While I grant you crop prices and snow cover are short-term indicators (for the former, especially in the middle of a pandemic) canola particularly has some long and powerful legs.

Canola crush capacity just in Saskatchewan has practically gone haywire. In the last year, the big ag companies Cargill, Viterra, and Ceres have announced new facilities, while Richardson International said it would expand its Yorkton plant. Most recently, the biodiesel and canola crush whopper announced by Federated Cooperatives Ltd. and AGT Food and Ingredients added even more capacity.

Canola is no longer just a healthy food crop for humans and animals. It’s part of the world’s battle to find and produce renewable fuels.

The question now is whether farmers can keep up. They have to stick to crop rotations to protect the soil and avoid problems such as pests and diseases; canola-snow-canola is not an option. But I think they’ll be looking for extra acres wherever they can find them.

It is also true that farmers are facing enormous challenges right now. As crop prices have risen, so have the costs of fertilizer (which has soared), energy, machinery, parts and other inputs. Interest rates are poised to rise any moment. Timely rains in the growing season will be crucial, even if the snow cover starts the season well.

And the huge question, the biggest one of all, is climate change. As John Pomeroy, Canada Research Chair in Water Resources and Climate Change at the University of Saskatchewan, told The StarPhoenix in late December, this last drought’s vastness was an extension of a drought that’s been brewing for 10 years and was the worst in the last 1,200 years.

“That makes this climate change. It’s just unprecedented events. This is not like the 1930s, ’60s or ’80s, or any of these other droughts we had that were smaller in area,” he said.

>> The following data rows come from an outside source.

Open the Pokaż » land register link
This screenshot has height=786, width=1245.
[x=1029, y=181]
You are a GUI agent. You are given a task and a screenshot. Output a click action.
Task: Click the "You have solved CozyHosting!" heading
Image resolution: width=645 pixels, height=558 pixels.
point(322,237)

Definitely the long-term fly in the ointment.

Nonetheless, farmers are optimistic, determined, technologically-savvy and entrenched. They will weigh the uncertainties against their practices and adapt to the extent possible.

They can see that the future is blindingly bright for our commodities. There are people to feed, vehicles to operate, and industries to run in a world that must reduce its pollution.

Therefore, they will buy land. Because even in Saskatchewan, we aren’t making any more of it.